[CONSIGNES À TRAITER]
1. Les affirmations suivantes concordent-elles avec l'appel à contributions ? Répondez par oui ou par non pour chacune, en citant exactement les mots du texte qui permettent de trancher.
(a) Le dossier est dirigé par le Collectif DAM.
(b) Il s'agit du cinquième « Dossier thématique » de la revue.
(c) La recherche du Collectif DAM a été étendue lors d'une journée d'études.
2. Répondez brièvement à ces questions sur l'appel à contributions :
(a) Quel est le nom de la revue en ligne qui lance l'appel ?
(b) Par quelle publication la recherche du Collectif DAM a-t-elle été initiée ?
(c) D'après le constat formulé, de quoi la notion de matérialité est-elle inextricable ?
3. Transcrivez sans rien changer le passage de l'appel à contributions qui commence par « 1. Le sujet, les » et se poursuit jusqu'à « d’une journée d’études2. ».

═════ EXTRAIT DU DOCUMENT

Pour son sixième « Dossier thématique », la revue en ligne Design, Arts, Médias lance un appel à contributions autour des notions de matière, matériaux et médium.
Le dossier, dirigé collégialement par le Collectif DAM, entend réunir des articles qui interrogeront les enjeux contemporains de la matérialité dans les pratiques des arts, du design et des médias. Ce numéro mettra en valeur les articles qui porteront un regard critique sur les questions formelles, depuis l’analyse des pratiques plastiques jusqu’aux nombreuses discussions philosophiques qui jalonnent l’histoire du matérialisme.
1. Le sujet, les enjeux, les pistes
1.1 La thématique du dossier
Ce dossier s’inscrit dans le prolongement d’une recherche portée par le Collectif DAM, initiée par la publication d’une anthologie autour de la matérialité1, puis étendue lors d’une journée d’études2.
À partir de ce travail anthologique, un constat émerge : la notion de matérialité est inextricable de paradigmes scientifiques et techniques situés. Elle fait face à de constantes mutations et implique nécessairement des révisions épistémologiques. Derrière cette notion, il est implicitement question du statut de la matière, de(s) matériau(x) et des médias, de ses métamorphoses et des conséquences politiques, économiques et sociales que ces dernières engagent. La diversité des textes de références sur le sujet fait apparaître dans ces liaisons, dissensions et superpositions théoriques, l'entrelacement de notions par lequel les auteurs publiés pensent la matérialité. Qu’elle émane d’une lecture philosophique, économique ou praticienne, qu’elle soit informée par les révolutions médiatiques ou instrumentales en sciences fondamentales, la matérialité décrite dans l’anthologie proposée par le Collectif DAM en cartographie l'étendue des conceptions, ses tensions théoriques et frontières conceptuelles.

══════════
═════ LIGNES DE DONNÉES

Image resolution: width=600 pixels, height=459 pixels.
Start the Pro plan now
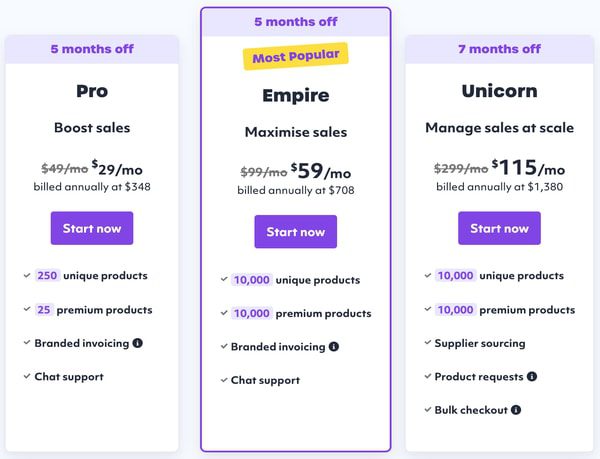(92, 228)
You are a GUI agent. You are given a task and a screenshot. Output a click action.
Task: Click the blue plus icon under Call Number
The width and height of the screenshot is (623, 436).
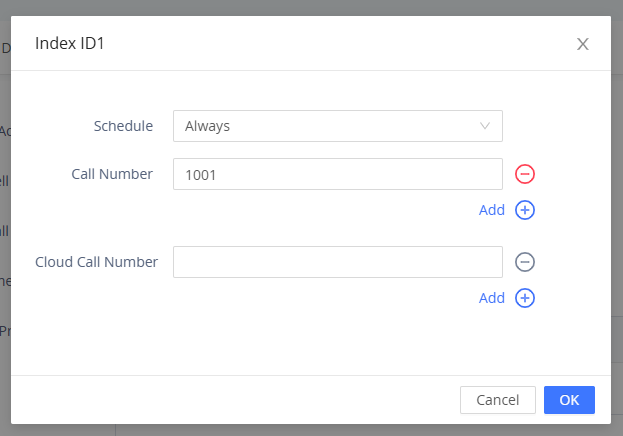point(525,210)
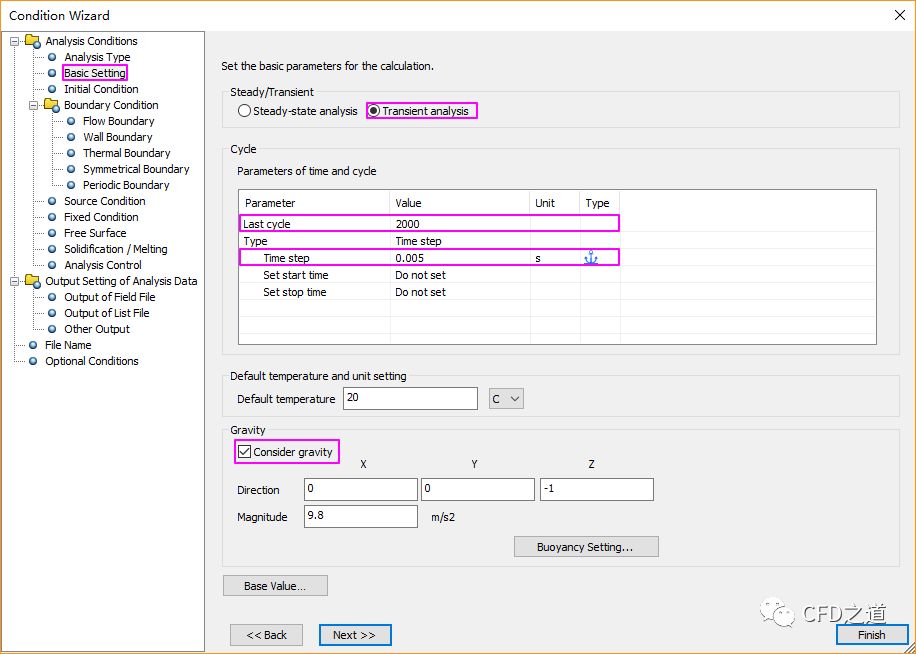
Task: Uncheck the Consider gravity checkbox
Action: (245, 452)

══════════
═════ LIGNES DE DONNÉES

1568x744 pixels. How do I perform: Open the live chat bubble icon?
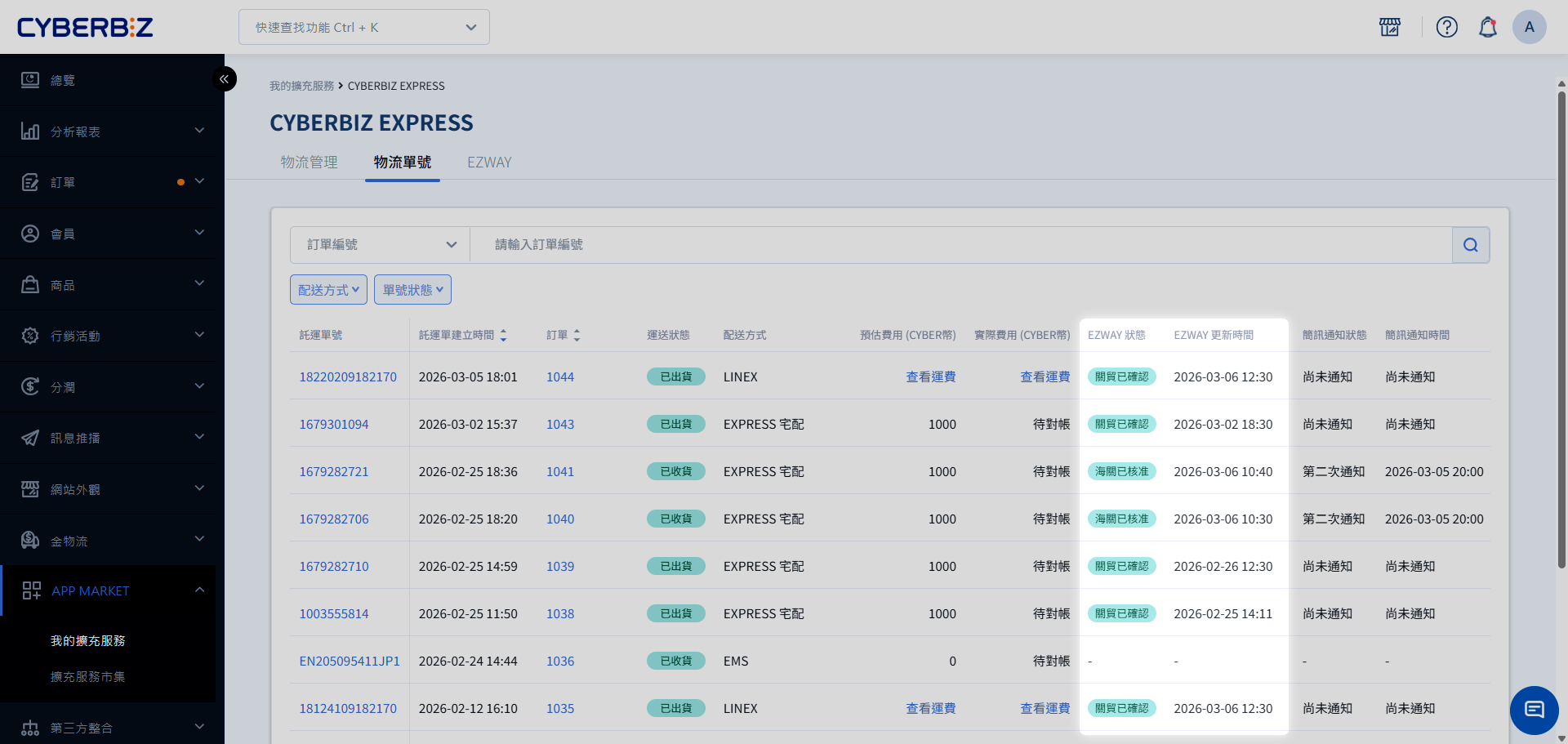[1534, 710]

══════════

[RÉPONSES AUX CONSIGNES]
1.
(a) Oui : « dirigé collégialement par le Collectif DAM ».
(b) Non : « Pour son sixième « Dossier thématique » ».
(c) Oui : « puis étendue lors d’une journée d’études ».

2.
(a) Design, Arts, Médias.
(b) Par la publication d'une anthologie autour de la matérialité.
(c) De paradigmes scientifiques et techniques situés.

3.
1. Le sujet, les enjeux, les pistes
1.1 La thématique du dossier
Ce dossier s’inscrit dans le prolongement d’une recherche portée par le Collectif DAM, initiée par la publication d’une anthologie autour de la matérialité1, puis étendue lors d’une journée d’études2.